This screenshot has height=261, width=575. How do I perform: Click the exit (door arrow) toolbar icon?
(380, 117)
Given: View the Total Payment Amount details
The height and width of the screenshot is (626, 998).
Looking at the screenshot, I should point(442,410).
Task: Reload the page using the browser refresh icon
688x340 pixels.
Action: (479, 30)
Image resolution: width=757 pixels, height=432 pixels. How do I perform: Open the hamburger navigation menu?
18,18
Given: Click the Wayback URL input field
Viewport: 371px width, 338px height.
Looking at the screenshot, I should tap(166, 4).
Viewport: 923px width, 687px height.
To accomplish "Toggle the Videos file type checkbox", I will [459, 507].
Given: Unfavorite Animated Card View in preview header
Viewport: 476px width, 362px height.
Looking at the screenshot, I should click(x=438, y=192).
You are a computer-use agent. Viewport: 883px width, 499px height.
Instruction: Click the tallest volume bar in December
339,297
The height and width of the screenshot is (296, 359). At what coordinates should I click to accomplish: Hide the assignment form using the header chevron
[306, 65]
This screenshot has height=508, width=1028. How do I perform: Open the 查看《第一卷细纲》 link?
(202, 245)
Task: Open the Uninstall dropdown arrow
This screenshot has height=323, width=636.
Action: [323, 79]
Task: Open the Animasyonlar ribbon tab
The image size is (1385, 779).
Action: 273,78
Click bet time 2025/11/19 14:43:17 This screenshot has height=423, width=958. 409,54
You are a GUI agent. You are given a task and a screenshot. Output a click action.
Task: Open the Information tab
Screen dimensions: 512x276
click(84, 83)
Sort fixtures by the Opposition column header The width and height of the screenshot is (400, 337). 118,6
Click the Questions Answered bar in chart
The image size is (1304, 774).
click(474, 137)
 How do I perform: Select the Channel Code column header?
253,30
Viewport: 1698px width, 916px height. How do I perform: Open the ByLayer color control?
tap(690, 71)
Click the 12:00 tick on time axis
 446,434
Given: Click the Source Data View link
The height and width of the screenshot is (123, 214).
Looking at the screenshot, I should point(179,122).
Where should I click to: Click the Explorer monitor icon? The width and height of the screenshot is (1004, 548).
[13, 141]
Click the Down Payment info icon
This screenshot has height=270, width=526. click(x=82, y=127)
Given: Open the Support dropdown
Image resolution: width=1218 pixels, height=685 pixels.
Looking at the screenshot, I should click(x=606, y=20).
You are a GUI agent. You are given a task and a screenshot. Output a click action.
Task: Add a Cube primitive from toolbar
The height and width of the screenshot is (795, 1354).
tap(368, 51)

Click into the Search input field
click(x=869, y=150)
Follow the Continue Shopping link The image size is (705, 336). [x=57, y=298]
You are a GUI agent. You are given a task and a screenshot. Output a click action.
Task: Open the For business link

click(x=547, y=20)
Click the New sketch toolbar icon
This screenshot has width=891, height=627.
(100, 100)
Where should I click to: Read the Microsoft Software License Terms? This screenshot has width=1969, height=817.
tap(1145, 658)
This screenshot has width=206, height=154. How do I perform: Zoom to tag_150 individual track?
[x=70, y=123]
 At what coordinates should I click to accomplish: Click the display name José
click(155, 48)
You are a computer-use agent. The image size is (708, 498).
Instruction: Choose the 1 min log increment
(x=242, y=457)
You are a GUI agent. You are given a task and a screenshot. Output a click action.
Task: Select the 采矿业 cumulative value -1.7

_What to work on_. Could you write out all of the entries above again, switching each "How do I perform" to "What should I do to" and leaving everything else unchanged?

_The result_.
This screenshot has height=261, width=575. What should I do to: Click the exit (door arrow) toolbar icon?
(380, 117)
Given: View the Total Payment Amount details
The height and width of the screenshot is (626, 998).
Looking at the screenshot, I should point(442,410).
Task: Reload the page using the browser refresh icon
688x340 pixels.
Action: (479, 30)
Image resolution: width=757 pixels, height=432 pixels. What should I do to: Open the hamburger navigation menu?
18,18
Given: Click the Wayback URL input field
Viewport: 371px width, 338px height.
Looking at the screenshot, I should tap(166, 4).
Viewport: 923px width, 687px height.
To accomplish "Toggle the Videos file type checkbox", I will [459, 507].
Given: Unfavorite Animated Card View in preview header
Viewport: 476px width, 362px height.
Looking at the screenshot, I should click(x=438, y=192).
You are a computer-use agent. Viewport: 883px width, 499px height.
Instruction: Click the tallest volume bar in December
339,297
The height and width of the screenshot is (296, 359). At what coordinates should I click to accomplish: Hide the assignment form using the header chevron
[306, 65]
This screenshot has height=508, width=1028. What should I do to: Open the 查看《第一卷细纲》 link?
(202, 245)
Task: Open the Uninstall dropdown arrow
This screenshot has height=323, width=636.
Action: [323, 79]
Task: Open the Animasyonlar ribbon tab
The image size is (1385, 779).
Action: 273,78
Click bet time 2025/11/19 14:43:17 This screenshot has height=423, width=958. 409,54
You are a GUI agent. You are given a task and a screenshot. Output a click action.
Task: Open the Information tab
Screen dimensions: 512x276
click(84, 83)
Sort fixtures by the Opposition column header The width and height of the screenshot is (400, 337). 118,6
Click the Questions Answered bar in chart
The image size is (1304, 774).
click(474, 137)
 What should I do to: Select the Channel Code column header?
253,30
Viewport: 1698px width, 916px height. What should I do to: Open the ByLayer color control?
tap(690, 71)
Click the 12:00 tick on time axis
 446,434
Given: Click the Source Data View link
The height and width of the screenshot is (123, 214).
Looking at the screenshot, I should point(179,122).
Where should I click to: Click the Explorer monitor icon? The width and height of the screenshot is (1004, 548).
[13, 141]
Click the Down Payment info icon
This screenshot has height=270, width=526. click(x=82, y=127)
Given: Open the Support dropdown
Image resolution: width=1218 pixels, height=685 pixels.
Looking at the screenshot, I should click(x=606, y=20).
You are a GUI agent. You are given a task and a screenshot. Output a click action.
Task: Add a Cube primitive from toolbar
The height and width of the screenshot is (795, 1354).
tap(368, 51)

Click into the Search input field
click(x=869, y=150)
Follow the Continue Shopping link The image size is (705, 336). [x=57, y=298]
You are a GUI agent. You are given a task and a screenshot. Output a click action.
Task: Open the For business link

click(x=547, y=20)
Click the New sketch toolbar icon
This screenshot has width=891, height=627.
(100, 100)
Where should I click to: Read the Microsoft Software License Terms? This screenshot has width=1969, height=817.
tap(1145, 658)
This screenshot has width=206, height=154. What should I do to: Zoom to tag_150 individual track?
[x=70, y=123]
 At what coordinates should I click to accomplish: Click the display name José
click(155, 48)
You are a computer-use agent. The image size is (708, 498).
Instruction: Choose the 1 min log increment
(x=242, y=457)
You are a GUI agent. You are given a task and a screenshot. Output a click action.
Task: Select the 采矿业 cumulative value -1.7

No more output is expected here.